■ WHAT IS NEEDED
Render everything in the material from the line containing "449x360 pixels. Task: Click the Star" down to the line containing "449x360 pixels. Task: Click the round", both ends included, as a JSON list of strings with one string per line. Leave out blank lines.

■ DATASET EXCERPTS
+---+
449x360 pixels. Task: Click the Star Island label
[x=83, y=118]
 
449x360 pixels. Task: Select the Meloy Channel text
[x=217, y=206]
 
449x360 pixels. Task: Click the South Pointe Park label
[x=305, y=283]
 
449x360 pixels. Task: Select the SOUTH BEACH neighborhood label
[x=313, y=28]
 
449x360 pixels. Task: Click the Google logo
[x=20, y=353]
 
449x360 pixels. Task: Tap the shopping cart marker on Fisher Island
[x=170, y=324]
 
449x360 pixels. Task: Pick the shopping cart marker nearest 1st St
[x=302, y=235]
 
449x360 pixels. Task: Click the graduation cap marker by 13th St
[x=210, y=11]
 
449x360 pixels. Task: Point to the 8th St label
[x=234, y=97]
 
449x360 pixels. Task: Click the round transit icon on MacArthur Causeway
+---+
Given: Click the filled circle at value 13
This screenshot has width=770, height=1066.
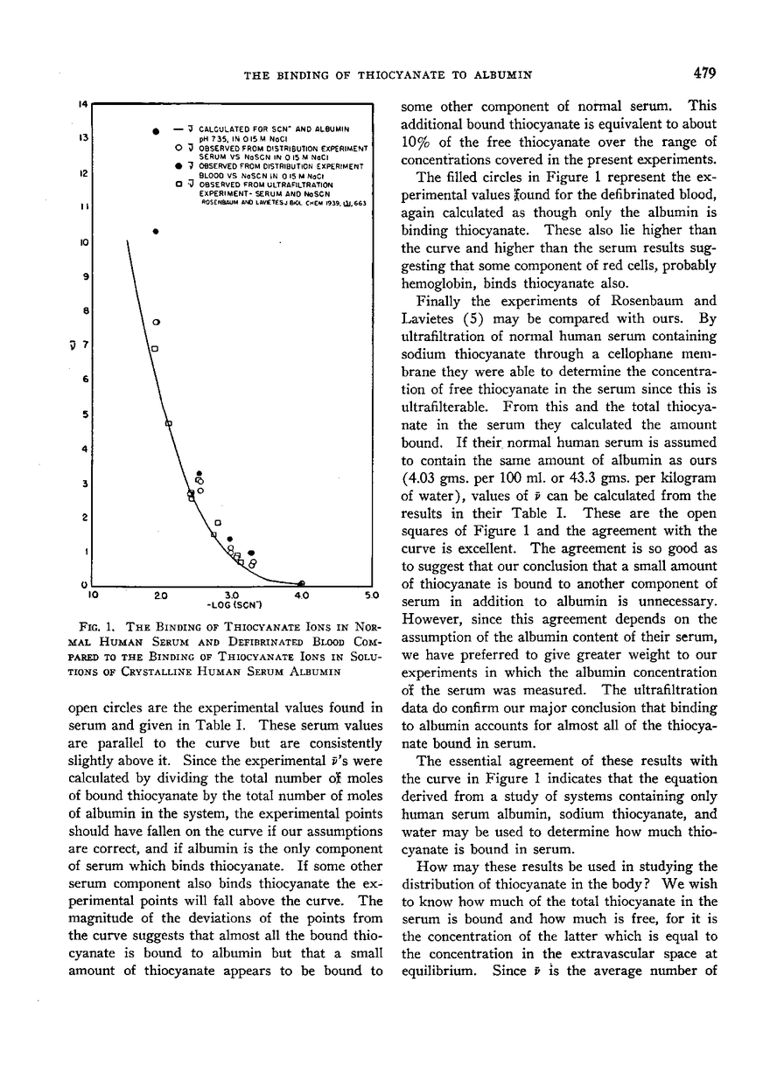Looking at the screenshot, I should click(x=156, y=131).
+---+
■ RESULT FOR THIS TASK
[
  "449x360 pixels. Task: Click the Star Island label",
  "[x=83, y=118]",
  "449x360 pixels. Task: Select the Meloy Channel text",
  "[x=217, y=206]",
  "449x360 pixels. Task: Click the South Pointe Park label",
  "[x=305, y=283]",
  "449x360 pixels. Task: Select the SOUTH BEACH neighborhood label",
  "[x=313, y=28]",
  "449x360 pixels. Task: Click the Google logo",
  "[x=20, y=353]",
  "449x360 pixels. Task: Tap the shopping cart marker on Fisher Island",
  "[x=170, y=324]",
  "449x360 pixels. Task: Pick the shopping cart marker nearest 1st St",
  "[x=302, y=235]",
  "449x360 pixels. Task: Click the graduation cap marker by 13th St",
  "[x=210, y=11]",
  "449x360 pixels. Task: Point to the 8th St label",
  "[x=234, y=97]",
  "449x360 pixels. Task: Click the round transit icon on MacArthur Causeway"
]